* _ASSIGNMENT_
Instruction for the entries that follow: retype exactly the lines from the line with "Cookie Consent Manager [button] (812, 807)" to the line with "Which US states", both included, and omit all others.

Source data:
- - -

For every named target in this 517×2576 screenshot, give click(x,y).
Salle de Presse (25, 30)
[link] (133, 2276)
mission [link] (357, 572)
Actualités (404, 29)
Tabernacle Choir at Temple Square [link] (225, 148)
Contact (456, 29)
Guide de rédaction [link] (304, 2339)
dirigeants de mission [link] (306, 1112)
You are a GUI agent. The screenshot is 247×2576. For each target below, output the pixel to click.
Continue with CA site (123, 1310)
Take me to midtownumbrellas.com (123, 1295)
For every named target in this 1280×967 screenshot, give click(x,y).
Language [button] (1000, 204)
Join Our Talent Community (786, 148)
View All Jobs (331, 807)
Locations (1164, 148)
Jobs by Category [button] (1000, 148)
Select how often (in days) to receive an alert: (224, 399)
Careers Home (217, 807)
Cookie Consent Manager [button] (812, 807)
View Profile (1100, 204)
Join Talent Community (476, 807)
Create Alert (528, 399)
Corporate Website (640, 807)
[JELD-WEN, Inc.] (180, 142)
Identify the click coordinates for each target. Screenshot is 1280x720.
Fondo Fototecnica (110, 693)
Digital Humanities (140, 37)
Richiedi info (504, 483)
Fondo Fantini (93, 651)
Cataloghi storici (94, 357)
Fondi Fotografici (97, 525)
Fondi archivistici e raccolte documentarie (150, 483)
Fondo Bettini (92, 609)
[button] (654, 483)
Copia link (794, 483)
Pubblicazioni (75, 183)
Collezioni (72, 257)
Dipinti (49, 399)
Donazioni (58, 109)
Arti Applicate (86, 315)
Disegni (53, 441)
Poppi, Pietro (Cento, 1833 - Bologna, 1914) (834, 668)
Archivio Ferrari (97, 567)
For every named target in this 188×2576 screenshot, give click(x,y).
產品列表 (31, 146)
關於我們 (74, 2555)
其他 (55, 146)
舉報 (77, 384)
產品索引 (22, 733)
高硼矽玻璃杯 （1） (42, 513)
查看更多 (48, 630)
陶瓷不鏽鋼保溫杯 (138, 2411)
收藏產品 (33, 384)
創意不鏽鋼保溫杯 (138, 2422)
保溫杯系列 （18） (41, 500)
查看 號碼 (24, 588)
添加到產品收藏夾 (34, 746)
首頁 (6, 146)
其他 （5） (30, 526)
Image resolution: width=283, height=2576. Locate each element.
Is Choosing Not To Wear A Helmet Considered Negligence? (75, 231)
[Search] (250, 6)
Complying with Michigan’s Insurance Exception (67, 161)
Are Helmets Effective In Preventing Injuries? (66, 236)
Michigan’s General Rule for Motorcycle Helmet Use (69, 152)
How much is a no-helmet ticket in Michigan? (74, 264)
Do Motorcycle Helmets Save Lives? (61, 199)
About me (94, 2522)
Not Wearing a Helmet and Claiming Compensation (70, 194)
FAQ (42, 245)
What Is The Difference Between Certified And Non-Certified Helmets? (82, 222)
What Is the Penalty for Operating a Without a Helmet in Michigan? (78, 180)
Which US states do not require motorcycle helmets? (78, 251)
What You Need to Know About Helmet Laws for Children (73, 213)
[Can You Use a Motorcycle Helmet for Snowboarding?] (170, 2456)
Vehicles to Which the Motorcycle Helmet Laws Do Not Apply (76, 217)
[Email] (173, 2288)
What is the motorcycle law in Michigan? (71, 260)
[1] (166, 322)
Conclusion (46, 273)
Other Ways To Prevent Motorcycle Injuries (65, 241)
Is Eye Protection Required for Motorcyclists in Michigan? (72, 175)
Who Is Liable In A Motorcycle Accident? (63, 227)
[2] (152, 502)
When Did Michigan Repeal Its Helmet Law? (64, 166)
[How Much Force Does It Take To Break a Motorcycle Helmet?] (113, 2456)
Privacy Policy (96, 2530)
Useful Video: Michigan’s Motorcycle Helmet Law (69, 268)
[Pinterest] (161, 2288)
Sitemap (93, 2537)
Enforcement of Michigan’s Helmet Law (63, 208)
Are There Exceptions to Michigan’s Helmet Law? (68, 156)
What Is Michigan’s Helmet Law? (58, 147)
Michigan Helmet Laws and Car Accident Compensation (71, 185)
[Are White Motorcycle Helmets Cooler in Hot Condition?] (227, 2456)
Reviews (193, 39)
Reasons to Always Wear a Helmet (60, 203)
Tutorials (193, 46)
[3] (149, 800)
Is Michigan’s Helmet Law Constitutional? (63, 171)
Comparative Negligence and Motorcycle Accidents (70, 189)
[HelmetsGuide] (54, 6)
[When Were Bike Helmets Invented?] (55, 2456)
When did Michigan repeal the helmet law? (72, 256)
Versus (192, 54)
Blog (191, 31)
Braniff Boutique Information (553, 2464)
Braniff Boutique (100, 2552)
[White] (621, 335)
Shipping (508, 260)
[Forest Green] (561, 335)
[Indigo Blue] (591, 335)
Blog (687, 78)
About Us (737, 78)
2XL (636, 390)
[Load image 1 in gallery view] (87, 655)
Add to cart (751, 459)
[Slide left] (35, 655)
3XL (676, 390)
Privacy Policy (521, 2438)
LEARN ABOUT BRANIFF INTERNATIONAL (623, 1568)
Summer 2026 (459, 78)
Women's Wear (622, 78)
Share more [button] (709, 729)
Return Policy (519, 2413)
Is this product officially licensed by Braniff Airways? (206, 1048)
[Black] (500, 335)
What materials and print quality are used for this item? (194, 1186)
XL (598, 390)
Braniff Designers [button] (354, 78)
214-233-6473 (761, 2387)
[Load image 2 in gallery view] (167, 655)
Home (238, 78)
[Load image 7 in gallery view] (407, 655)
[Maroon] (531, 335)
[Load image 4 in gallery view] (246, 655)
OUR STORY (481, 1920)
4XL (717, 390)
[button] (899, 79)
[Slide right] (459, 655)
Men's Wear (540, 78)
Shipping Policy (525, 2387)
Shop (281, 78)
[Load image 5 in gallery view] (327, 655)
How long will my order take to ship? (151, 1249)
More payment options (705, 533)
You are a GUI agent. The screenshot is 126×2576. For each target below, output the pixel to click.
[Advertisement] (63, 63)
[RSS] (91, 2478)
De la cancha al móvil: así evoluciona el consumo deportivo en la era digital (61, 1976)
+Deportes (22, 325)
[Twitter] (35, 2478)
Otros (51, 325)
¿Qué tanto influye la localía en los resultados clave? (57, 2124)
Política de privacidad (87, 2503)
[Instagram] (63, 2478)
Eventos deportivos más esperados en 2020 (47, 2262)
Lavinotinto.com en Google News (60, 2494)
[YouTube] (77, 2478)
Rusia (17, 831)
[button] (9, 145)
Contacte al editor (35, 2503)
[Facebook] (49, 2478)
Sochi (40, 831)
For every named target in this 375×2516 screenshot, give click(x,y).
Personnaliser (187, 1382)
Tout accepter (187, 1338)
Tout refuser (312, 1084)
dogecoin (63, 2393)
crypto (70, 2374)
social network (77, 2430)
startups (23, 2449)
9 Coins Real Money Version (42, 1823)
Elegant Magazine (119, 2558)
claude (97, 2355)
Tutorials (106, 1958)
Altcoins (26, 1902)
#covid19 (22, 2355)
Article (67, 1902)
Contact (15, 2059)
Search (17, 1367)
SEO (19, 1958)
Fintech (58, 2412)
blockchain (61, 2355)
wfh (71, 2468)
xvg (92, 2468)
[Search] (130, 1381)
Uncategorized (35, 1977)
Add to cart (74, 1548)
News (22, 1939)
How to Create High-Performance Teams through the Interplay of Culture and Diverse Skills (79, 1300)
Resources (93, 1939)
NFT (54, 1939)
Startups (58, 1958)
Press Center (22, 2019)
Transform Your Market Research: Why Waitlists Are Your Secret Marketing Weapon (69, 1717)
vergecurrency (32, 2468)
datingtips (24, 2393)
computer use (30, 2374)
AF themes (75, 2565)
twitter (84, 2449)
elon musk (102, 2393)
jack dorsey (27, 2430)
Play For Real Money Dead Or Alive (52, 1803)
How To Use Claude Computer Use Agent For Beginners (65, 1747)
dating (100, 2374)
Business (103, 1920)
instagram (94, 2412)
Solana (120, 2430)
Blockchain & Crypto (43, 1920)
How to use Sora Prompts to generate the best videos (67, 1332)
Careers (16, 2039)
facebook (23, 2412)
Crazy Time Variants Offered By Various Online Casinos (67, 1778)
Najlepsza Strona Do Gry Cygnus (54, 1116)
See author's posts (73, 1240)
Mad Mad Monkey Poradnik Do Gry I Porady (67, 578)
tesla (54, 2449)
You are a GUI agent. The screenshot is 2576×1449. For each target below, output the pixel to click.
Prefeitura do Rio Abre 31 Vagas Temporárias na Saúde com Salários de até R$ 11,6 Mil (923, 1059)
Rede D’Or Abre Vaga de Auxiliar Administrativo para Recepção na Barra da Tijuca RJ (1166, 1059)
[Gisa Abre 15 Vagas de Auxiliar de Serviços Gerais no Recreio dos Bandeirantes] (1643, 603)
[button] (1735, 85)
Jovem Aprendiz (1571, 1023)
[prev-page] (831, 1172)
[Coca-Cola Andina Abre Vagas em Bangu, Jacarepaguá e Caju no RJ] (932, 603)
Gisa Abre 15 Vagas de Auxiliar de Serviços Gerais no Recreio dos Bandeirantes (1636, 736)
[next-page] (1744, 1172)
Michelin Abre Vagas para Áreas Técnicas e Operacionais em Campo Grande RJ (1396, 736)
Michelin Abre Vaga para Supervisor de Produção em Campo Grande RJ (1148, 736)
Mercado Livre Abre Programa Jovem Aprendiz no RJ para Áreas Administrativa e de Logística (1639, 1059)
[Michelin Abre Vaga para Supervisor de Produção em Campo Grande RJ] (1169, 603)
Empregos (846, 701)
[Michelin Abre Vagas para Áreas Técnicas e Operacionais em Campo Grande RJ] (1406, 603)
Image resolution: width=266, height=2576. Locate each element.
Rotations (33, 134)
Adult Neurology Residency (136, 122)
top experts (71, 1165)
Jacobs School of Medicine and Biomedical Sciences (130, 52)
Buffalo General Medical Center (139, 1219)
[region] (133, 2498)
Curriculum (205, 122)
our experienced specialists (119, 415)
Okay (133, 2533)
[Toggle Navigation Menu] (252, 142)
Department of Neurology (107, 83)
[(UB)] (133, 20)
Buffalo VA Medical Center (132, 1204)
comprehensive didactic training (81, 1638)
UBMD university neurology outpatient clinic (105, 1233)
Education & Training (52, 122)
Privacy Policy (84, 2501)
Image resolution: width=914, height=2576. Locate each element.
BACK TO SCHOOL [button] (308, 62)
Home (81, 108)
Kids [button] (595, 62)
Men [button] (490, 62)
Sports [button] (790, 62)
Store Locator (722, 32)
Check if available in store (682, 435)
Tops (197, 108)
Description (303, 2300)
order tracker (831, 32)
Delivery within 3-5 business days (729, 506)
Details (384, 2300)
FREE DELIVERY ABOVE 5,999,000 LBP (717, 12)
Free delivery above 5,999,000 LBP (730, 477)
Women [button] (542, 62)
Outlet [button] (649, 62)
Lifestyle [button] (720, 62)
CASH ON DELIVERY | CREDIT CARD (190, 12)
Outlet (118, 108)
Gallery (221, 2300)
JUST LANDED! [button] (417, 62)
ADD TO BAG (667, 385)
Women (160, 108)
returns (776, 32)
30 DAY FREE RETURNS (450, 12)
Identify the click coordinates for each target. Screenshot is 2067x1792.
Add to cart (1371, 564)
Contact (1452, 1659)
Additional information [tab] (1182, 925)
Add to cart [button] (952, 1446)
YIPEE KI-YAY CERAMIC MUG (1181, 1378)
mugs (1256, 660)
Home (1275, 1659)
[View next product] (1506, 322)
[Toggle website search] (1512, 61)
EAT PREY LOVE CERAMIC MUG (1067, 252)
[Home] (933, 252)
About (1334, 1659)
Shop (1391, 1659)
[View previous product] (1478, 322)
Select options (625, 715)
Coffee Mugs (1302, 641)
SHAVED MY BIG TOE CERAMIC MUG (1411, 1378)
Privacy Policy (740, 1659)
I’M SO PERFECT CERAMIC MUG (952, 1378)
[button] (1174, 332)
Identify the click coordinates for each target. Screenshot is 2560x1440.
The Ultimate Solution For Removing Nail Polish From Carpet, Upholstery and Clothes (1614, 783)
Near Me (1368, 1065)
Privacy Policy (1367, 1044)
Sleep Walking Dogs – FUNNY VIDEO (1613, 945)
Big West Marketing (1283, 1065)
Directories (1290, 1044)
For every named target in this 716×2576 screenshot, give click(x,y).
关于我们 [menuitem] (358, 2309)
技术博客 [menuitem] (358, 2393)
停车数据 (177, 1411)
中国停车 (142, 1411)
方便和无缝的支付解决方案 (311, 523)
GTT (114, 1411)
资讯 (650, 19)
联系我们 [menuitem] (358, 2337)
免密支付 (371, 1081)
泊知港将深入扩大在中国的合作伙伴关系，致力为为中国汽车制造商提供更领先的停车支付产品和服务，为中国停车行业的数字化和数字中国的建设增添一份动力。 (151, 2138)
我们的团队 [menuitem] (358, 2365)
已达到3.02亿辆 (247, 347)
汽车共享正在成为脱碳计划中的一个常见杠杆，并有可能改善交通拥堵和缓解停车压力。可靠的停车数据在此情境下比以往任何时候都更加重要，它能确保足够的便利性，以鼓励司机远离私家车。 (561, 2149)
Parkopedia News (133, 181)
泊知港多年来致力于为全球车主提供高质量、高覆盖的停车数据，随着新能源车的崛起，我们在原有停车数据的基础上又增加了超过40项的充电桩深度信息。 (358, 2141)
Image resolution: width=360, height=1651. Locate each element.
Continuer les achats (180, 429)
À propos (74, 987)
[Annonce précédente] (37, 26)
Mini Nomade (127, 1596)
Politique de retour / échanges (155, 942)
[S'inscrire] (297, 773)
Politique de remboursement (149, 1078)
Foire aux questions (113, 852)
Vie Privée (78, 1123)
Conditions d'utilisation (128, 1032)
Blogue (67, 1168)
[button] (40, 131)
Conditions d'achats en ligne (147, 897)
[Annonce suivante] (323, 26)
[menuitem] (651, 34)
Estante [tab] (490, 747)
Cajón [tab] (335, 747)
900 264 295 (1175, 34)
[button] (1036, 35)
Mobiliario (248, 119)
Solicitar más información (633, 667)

- - -

* _EXERCISE ANSWER_
Cookie Consent Manager [button] (812, 807)
View Profile (1100, 204)
Join Talent Community (476, 807)
Create Alert (528, 399)
Corporate Website (640, 807)
[JELD-WEN, Inc.] (180, 142)
Identify the click coordinates for each target. Screenshot is 1280x720.
Fondo Fototecnica (110, 693)
Digital Humanities (140, 37)
Richiedi info (504, 483)
Fondo Fantini (93, 651)
Cataloghi storici (94, 357)
Fondi Fotografici (97, 525)
Fondi archivistici e raccolte documentarie (150, 483)
Fondo Bettini (92, 609)
[button] (654, 483)
Copia link (794, 483)
Pubblicazioni (75, 183)
Collezioni (72, 257)
Dipinti (49, 399)
Donazioni (58, 109)
Arti Applicate (86, 315)
Disegni (53, 441)
Poppi, Pietro (Cento, 1833 - Bologna, 1914) (834, 668)
Archivio Ferrari (97, 567)
For every named target in this 188×2576 screenshot, give click(x,y).
產品列表 (31, 146)
關於我們 (74, 2555)
其他 (55, 146)
舉報 (77, 384)
產品索引 (22, 733)
高硼矽玻璃杯 （1） (42, 513)
查看更多 (48, 630)
陶瓷不鏽鋼保溫杯 (138, 2411)
收藏產品 (33, 384)
創意不鏽鋼保溫杯 (138, 2422)
保溫杯系列 （18） (41, 500)
查看 號碼 (24, 588)
添加到產品收藏夾 (34, 746)
首頁 (6, 146)
其他 （5） (30, 526)
Image resolution: width=283, height=2576. Locate each element.
Is Choosing Not To Wear A Helmet Considered Negligence? (75, 231)
[Search] (250, 6)
Complying with Michigan’s Insurance Exception (67, 161)
Are Helmets Effective In Preventing Injuries? (66, 236)
Michigan’s General Rule for Motorcycle Helmet Use (69, 152)
How much is a no-helmet ticket in Michigan? (74, 264)
Do Motorcycle Helmets Save Lives? (61, 199)
About me (94, 2522)
Not Wearing a Helmet and Claiming Compensation (70, 194)
FAQ (42, 245)
What Is The Difference Between Certified And Non-Certified Helmets? (82, 222)
What Is the Penalty for Operating a Without a Helmet in Michigan? (78, 180)
Which US states do not require motorcycle helmets? (78, 251)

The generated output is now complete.